An attempt to bring a claim for personal injury by an individual, who was not an occupant at the time that two vehicles came into contact with each other, failed and was condemned as being the “worst kind of opportunism” by the District Judge hearing the case. On the basis that the claim was fundamentally dishonest, the Defendant successfully argued that the Claimant should lose QOCS protection and pay the costs of defending the claim.
Taj Rasick had claimed that he had been sat in a vehicle when contact took place and that he had sustained injury as a result. Despite receiving support in his claim from his wife, who also claimed to be injured, in what was in any event a very minor bump, the Judge accepted the evidence from the Defendant’s employee that Taj Rasick had not been in the vehicle when contact took place. Senior Solicitor, Natalie Brookfield looks at the outcome in this case, where any future claim from the Claimant’s wife would be resisted by the Defendant under Section 57 of the Criminal Justice and Courts Act 2015.
DWF LLP defended proceedings brought by Taj Rasick on behalf of Clear Channel International (UK) Ltd and Royal and Sun Alliance plc. On 16th June 2014 the Defendant’s employee, reversed his vehicle off Barking Road in East London into a parked vehicle, owned by Taj Rasick. Rasick brought a claim for personal injury, as did his wife, Massuda Rasick, who also supported her husband’s claim.
The Court heard the Defendant’s employee describe a very minor impact, after he had carried out a reversing manoeuvre and caused the rear of his employer’s vehicle to ‘touch’ the front of Taj Rasick’s parked vehicle.
From the outset, the employee’s evidence was that there were two occupants in the parked vehicle at the time that contact took place; one a woman and the other a young child of around 10 years of age. He told the Court how the two occupants exited the rear of the parked vehicle. Given that the two occupants had both exited from the back of the vehicle, he then asked the woman as to the whereabouts of the driver of the vehicle, in response to which the woman pointed towards a parade of shops close by and said that the driver had gone in there. The Defendant’s employee described how he waited at the side of Taj Rasick’s vehicle with the female and after a few minutes Taj Rasick returned.
To the contrary, Taj Rasick told the court that he was sat in his vehicle with his wife and child eating his lunch, when the Defendant’s employee reversed into the front of his parked vehicle. Taj Rasick was supported by his wife, Massuda Rasick, who also intimated (but had not yet litigated) a claim for injury. Although Massuda Rasick had provided a witness statement in support of her husband’s claim, she was debarred from giving oral evidence at the trial because her witness statement was found by DJ Pigram to not comply with the provisions for the translation of documents under the CPR. The Claimant also failed to make sure that an interpreter was present at court.

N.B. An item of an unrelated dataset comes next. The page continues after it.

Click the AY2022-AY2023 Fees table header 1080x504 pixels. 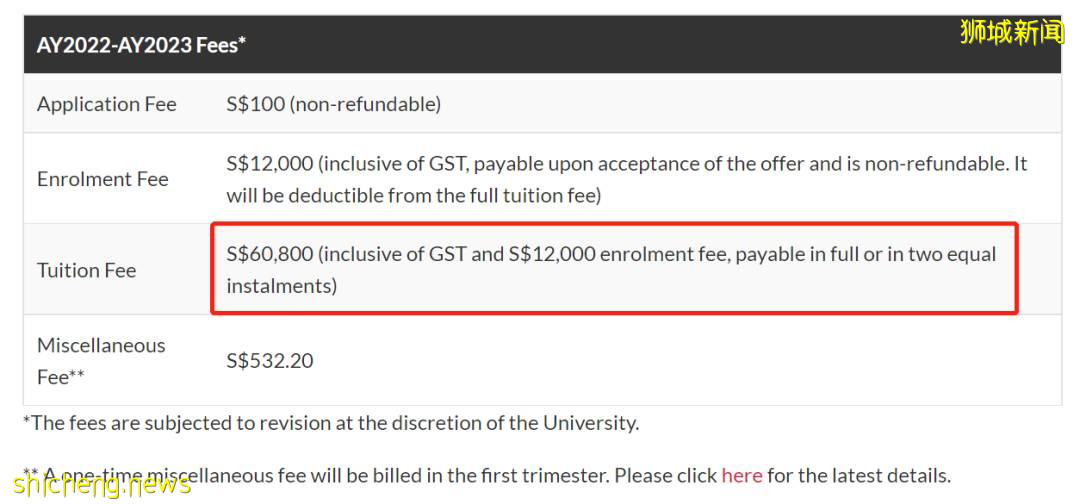[x=141, y=45]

Sitting at Bow County Court on 17th September 2015, District Judge Pigram dismissed Taj Rasick’s claim, having analysed the evidence in great detail and concluded by saying:
I have no hesitation whatsoever in concluding that the Defendants' case is much more likely. I find as a fact that the Claimant was not in the car at the time of the collision and his injuries cannot be linked to the accident…
On an application by the Defendant that the Claimant should lose QOCS protection on the basis that he had been fundamentally dishonest in accordance with CPR r.44.16, DJ Pigram ordered that the Claimant should lose that protection because the Claimant had been guilty of:
'the worst kind of opportunism' and the claim was 'fundamental dishonesty of the most deplorable kind'
Accordingly the Claimant was ordered to pay the Defendant's costs pursuant to CPR r.44.16 and which were assessed in the sum of £7614.09.

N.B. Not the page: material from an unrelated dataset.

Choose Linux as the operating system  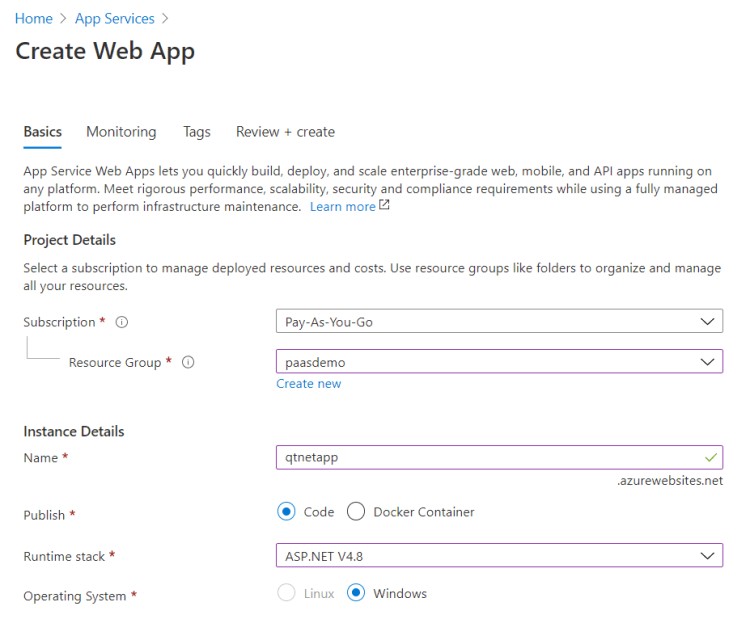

This case highlights the effective use of the "fundamental dishonesty" QOCS exemption in order to ensure that the defendant was not left out of pocket, simply because the claim had been brought under the shield of the QOCS regime and helps tp dispels any perception that there might be that, because of the QOCS regime, claimants have nothing to lose in pursuing a claim.
Just as interestingly, the decision also puts pay to any attempt by Massuda Rasick to further her claim. Under Section 57 (1) (b) of the Criminal Justice and Courts Act 2015, a court must dismiss a genuine claim where a claimant has been fundamentally dishonest in a “related claim”. As such, were Massuda Rasick to commence proceedings, her claim would be defended on the basis that she attempted to support her husband’s fundamentally dishonesty “related claim” by providing a witness statement that supported his version of events.
Before the 2015 Act, where a party had fraudulently sought to support a claim brought by another claimant (as was the case in Shah v Ul-Haq (2009)) and also brought a claim of their own, it was difficult to defend those claims as Summers v Fairclough was applied only exceptionally. The introduction of Section 57 should ensure that any claim brought by Mrs Rasick is dismissed and she will not be able to recover any damages.
The decision demonstrates the impact of both fundamental dishonesty in the context of the QOCS regime and also how Section 57 might deployed against a claimant who supports a claim that is found to be fundamentally dishonest. The two claims together would have been worth c£7,000 plus costs, had the insurer decided to meet them.